AVAILABLE DATA.
◆ ◆ ◆
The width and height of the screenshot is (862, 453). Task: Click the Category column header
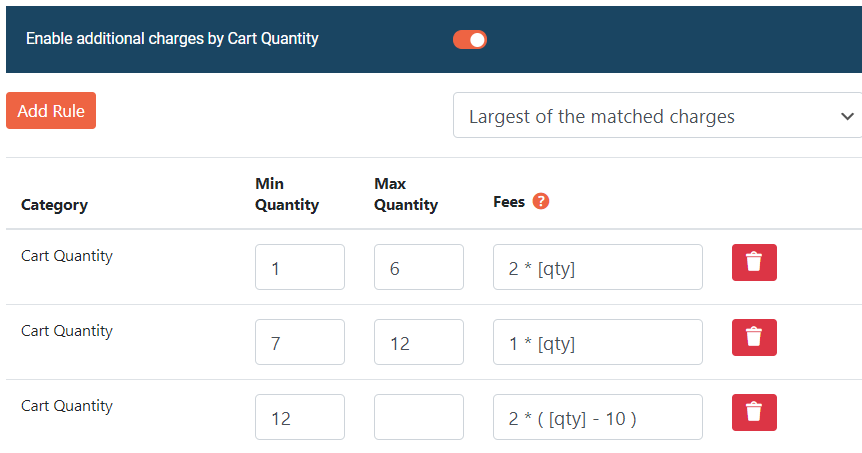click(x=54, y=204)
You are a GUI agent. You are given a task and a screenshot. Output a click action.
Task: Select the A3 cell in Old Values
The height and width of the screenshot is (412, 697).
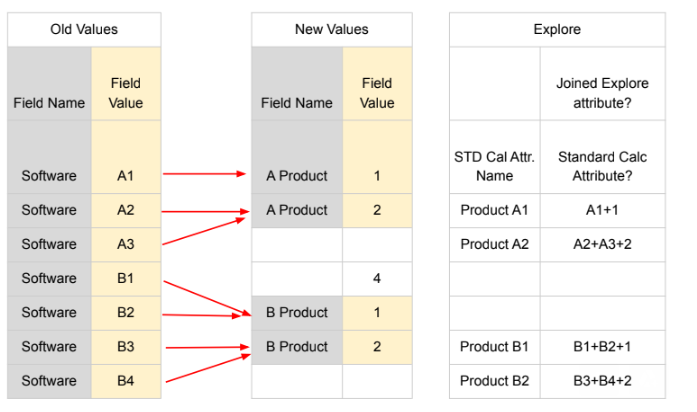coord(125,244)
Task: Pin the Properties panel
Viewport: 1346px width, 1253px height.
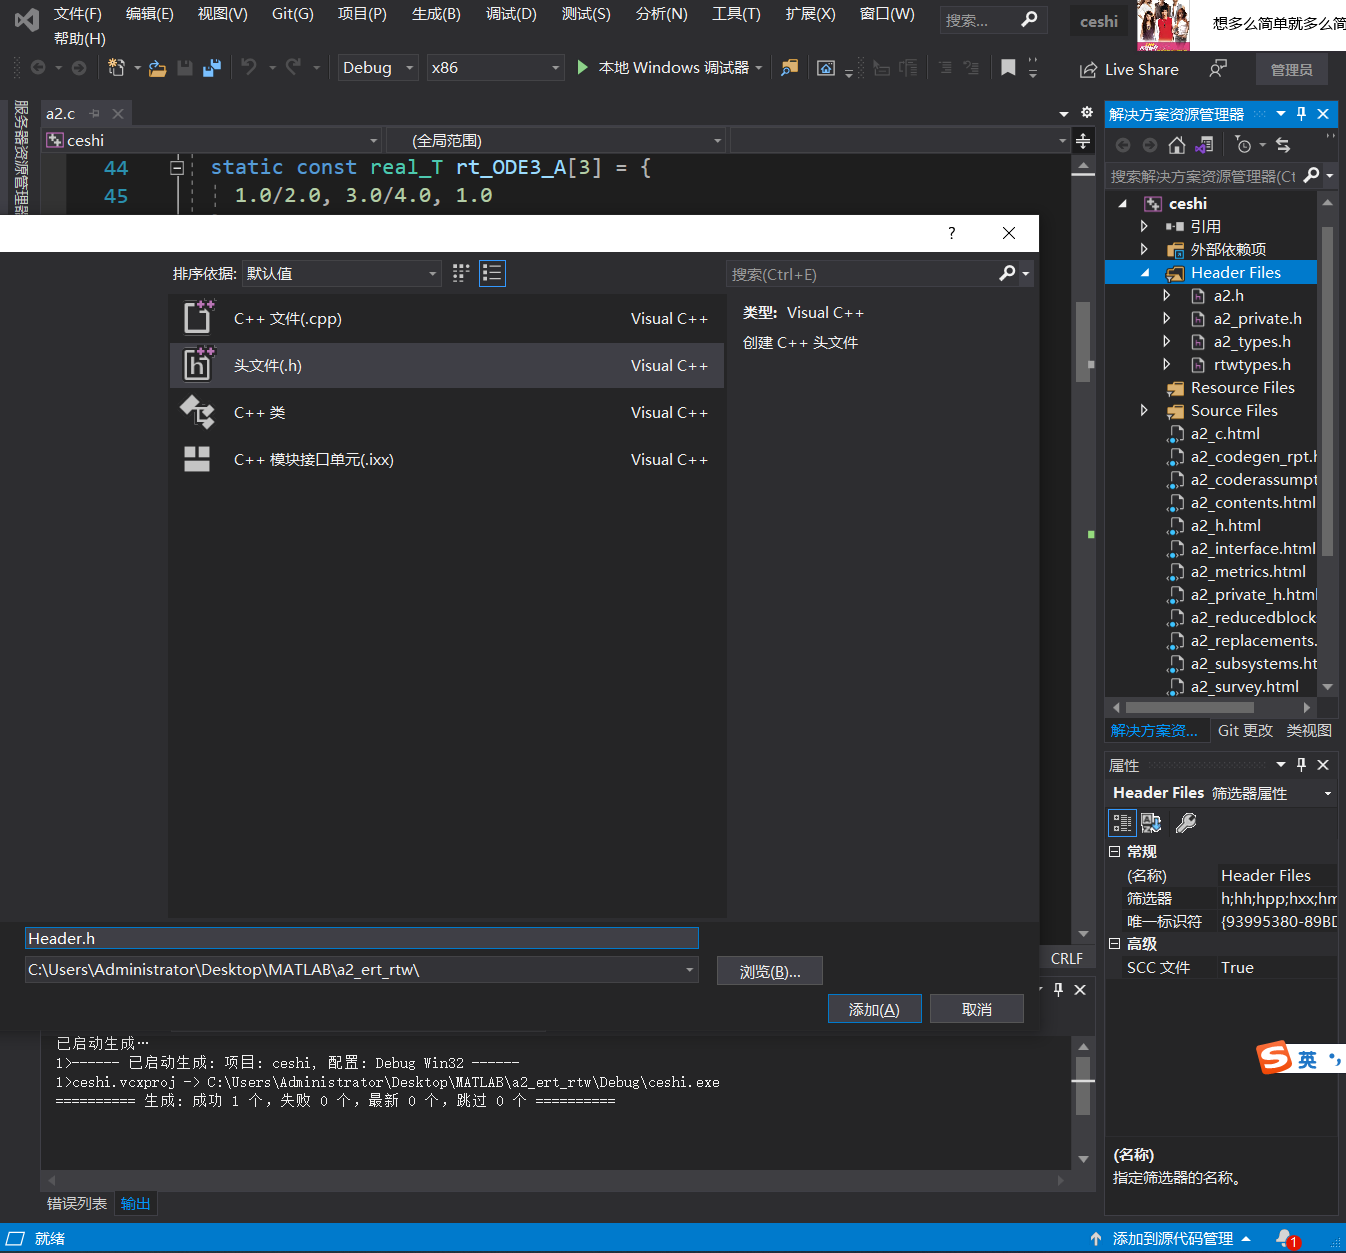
◆ ◆ ◆
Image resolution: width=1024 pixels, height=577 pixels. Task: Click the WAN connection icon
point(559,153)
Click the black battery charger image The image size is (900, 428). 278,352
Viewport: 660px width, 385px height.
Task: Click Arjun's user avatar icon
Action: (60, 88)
◆ ◆ ◆
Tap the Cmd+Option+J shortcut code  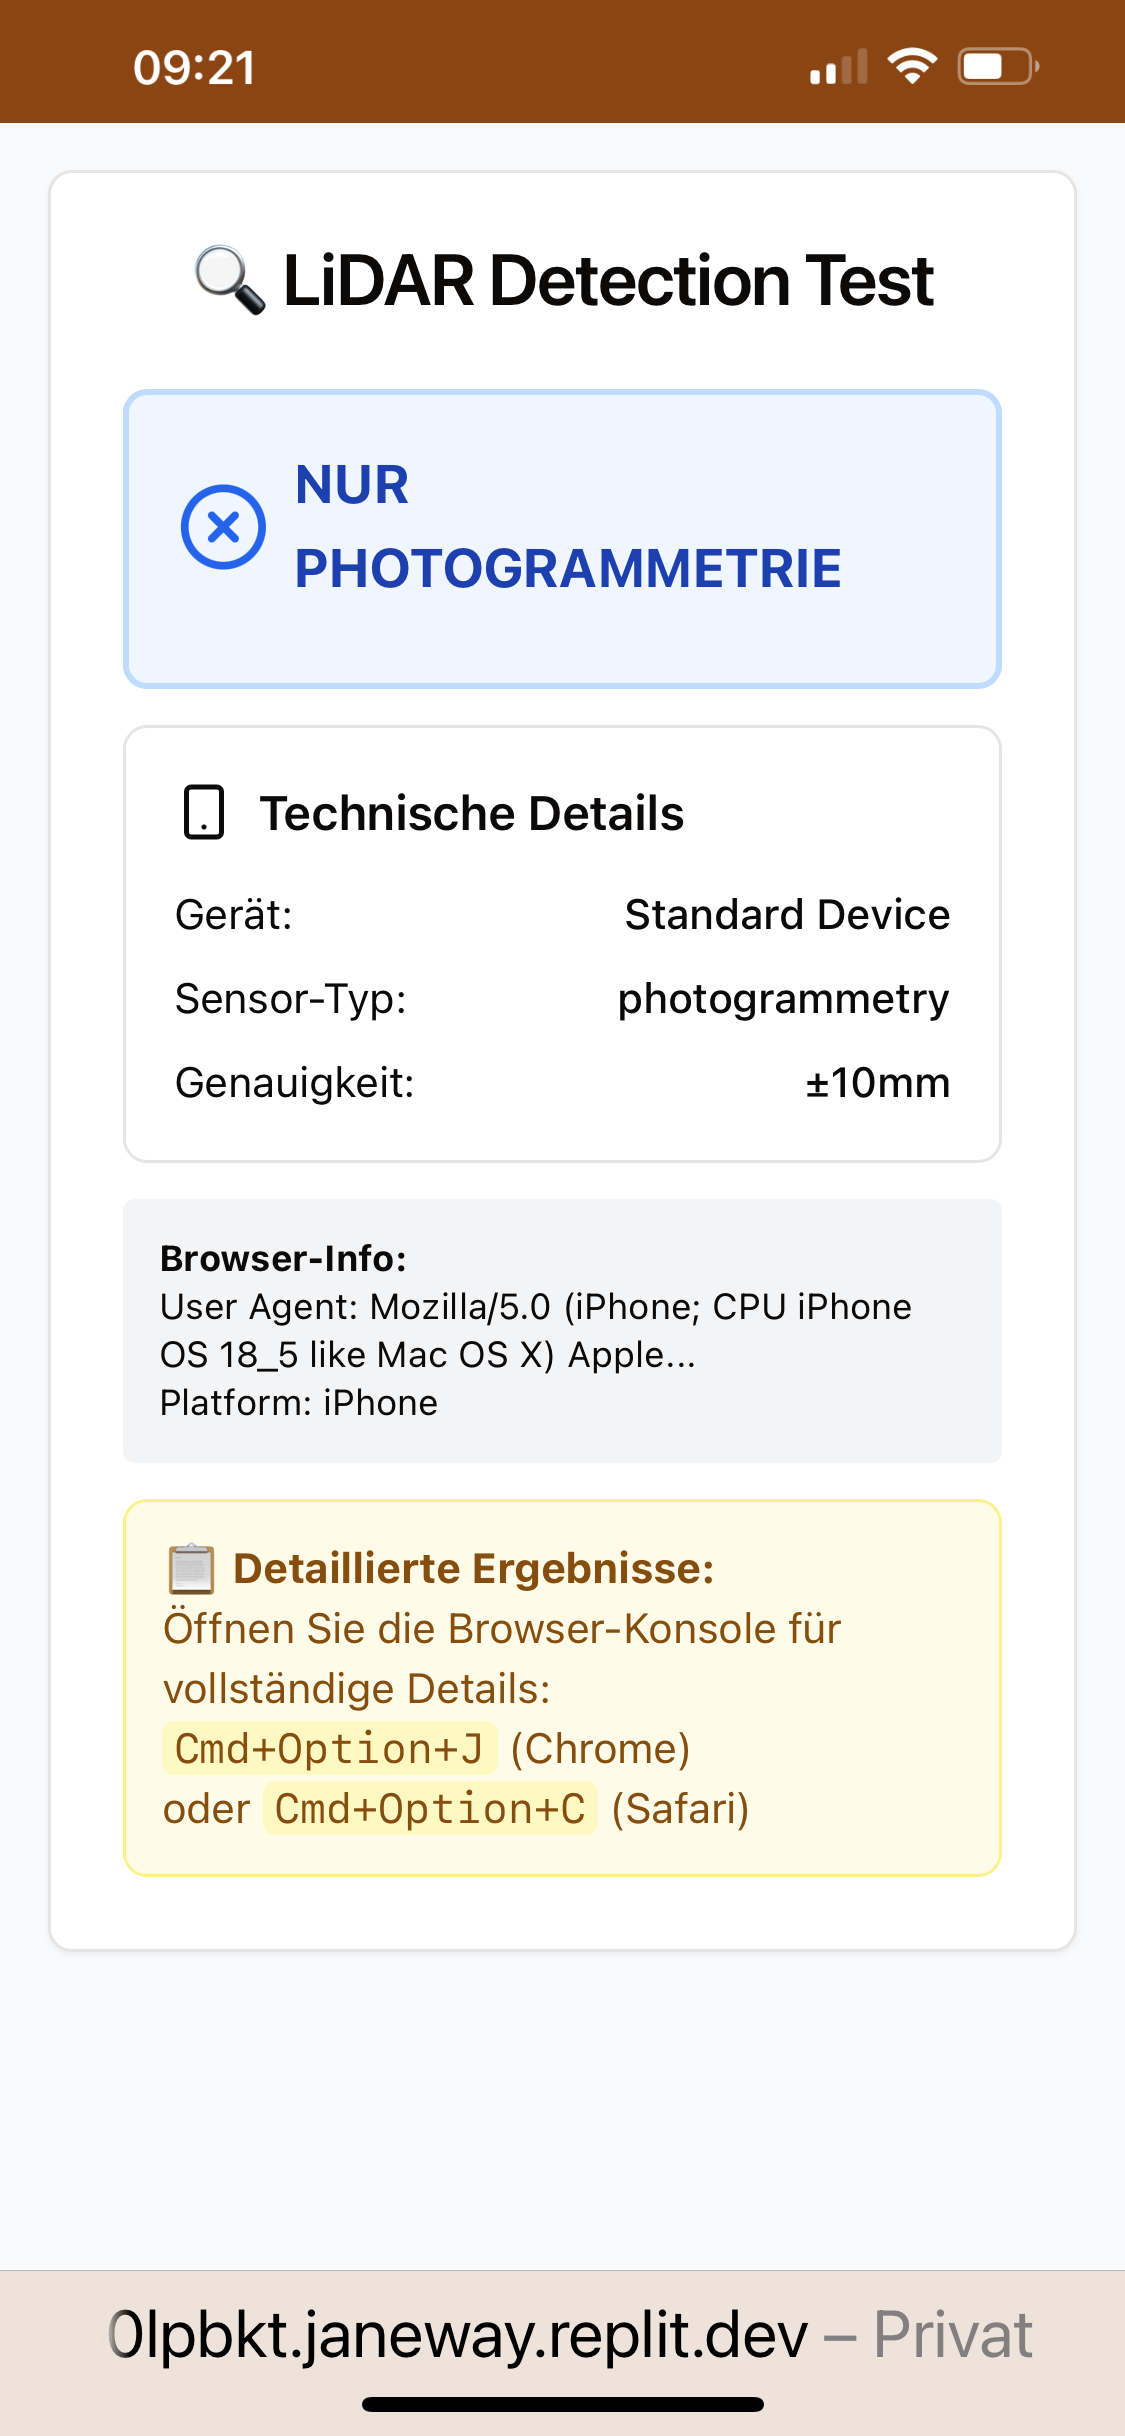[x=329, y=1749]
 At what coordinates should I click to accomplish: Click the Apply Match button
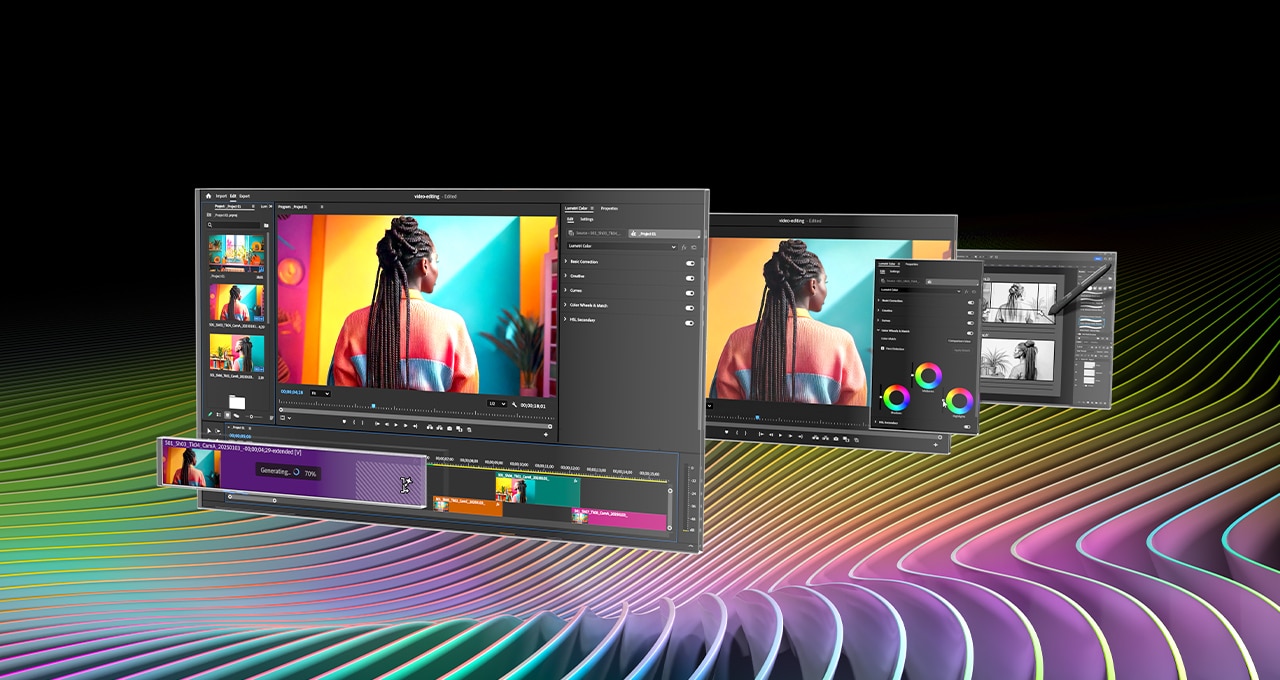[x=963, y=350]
◆ ◆ ◆
DESCRIPTION OF THE TASK. Above this task is a listing with pictures in it. Retype only the lines from the one containing "Task: Select the A3 cell in Old Values" through the one containing "Viewport: 1346px width, 1253px height.", both included, and not the pictures.

ANSWER TO THIS PROBLEM.
Task: Select the A3 cell in Old Values
The height and width of the screenshot is (412, 697).
coord(125,244)
Task: Pin the Properties panel
Viewport: 1346px width, 1253px height.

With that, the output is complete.